**INSTRUCTIONS TO FOLLOW**
Although the listing below holds pictures, reproduce only its lines from the one containing "Click the SMIDA-Doublages" through the last, exactly and without them.

**MATERIAL FOR THIS TASK**
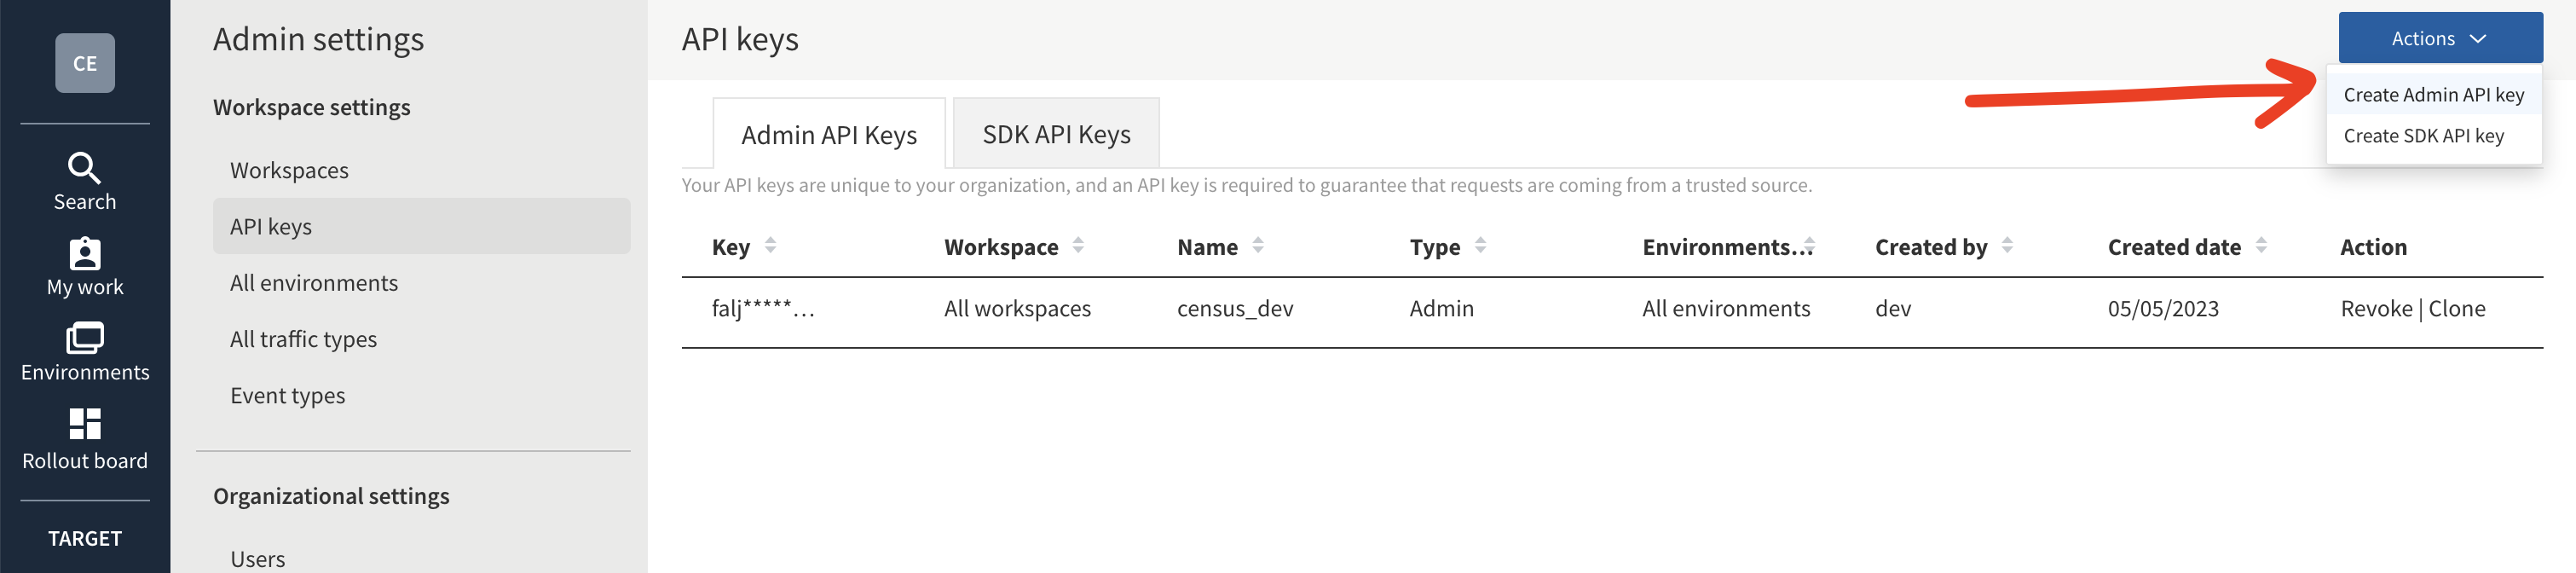Sort by Name column arrows

click(x=1257, y=246)
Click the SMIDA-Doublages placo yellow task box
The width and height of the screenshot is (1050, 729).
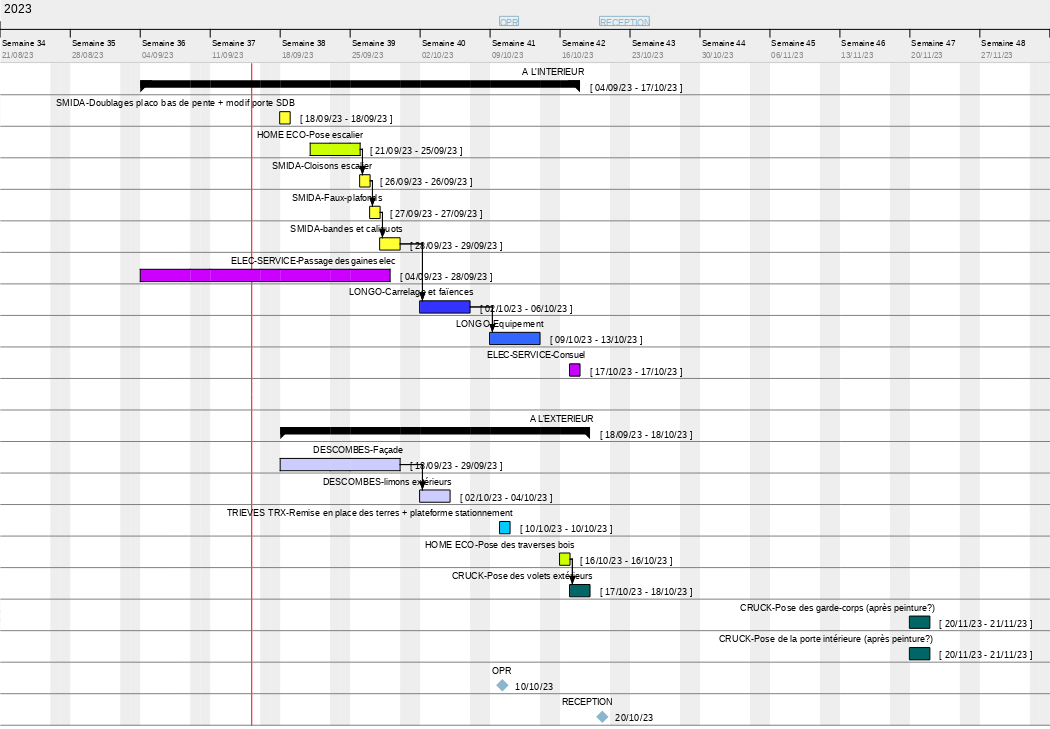tap(285, 118)
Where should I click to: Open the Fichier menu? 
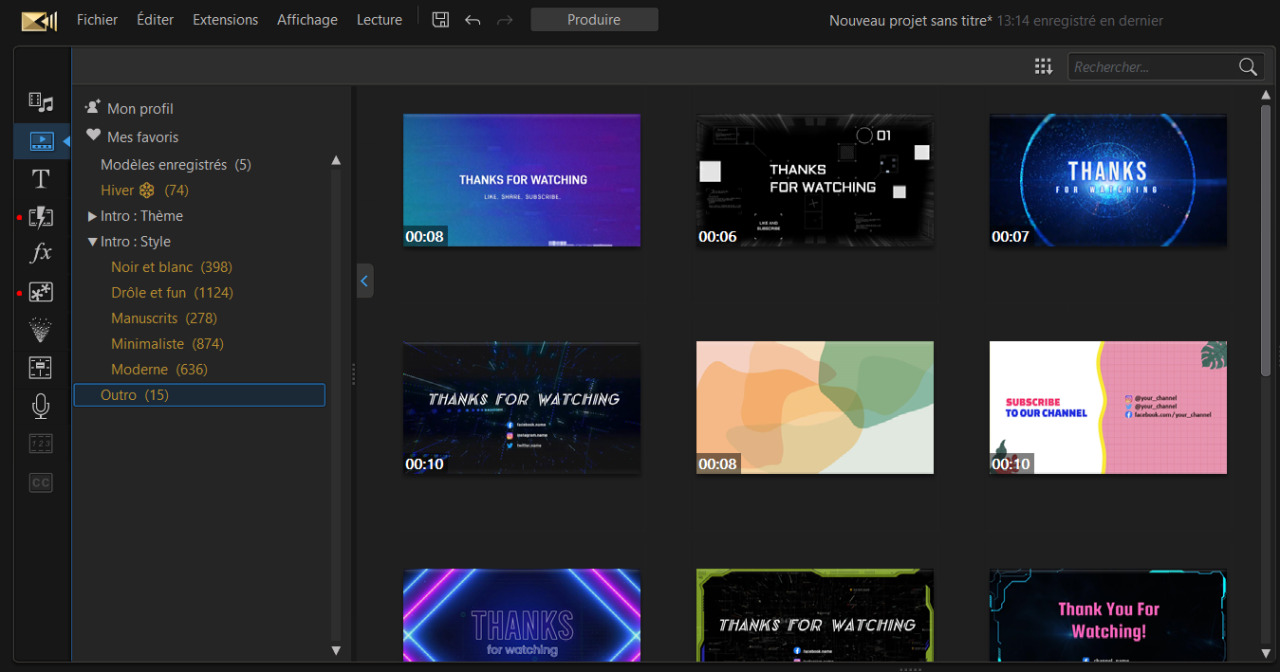pyautogui.click(x=97, y=19)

**FINISHED EXERCISE**
Click the SMIDA-Doublages placo yellow task box
The width and height of the screenshot is (1050, 729).
tap(285, 118)
Where should I click to: Open the Fichier menu? 
pyautogui.click(x=97, y=19)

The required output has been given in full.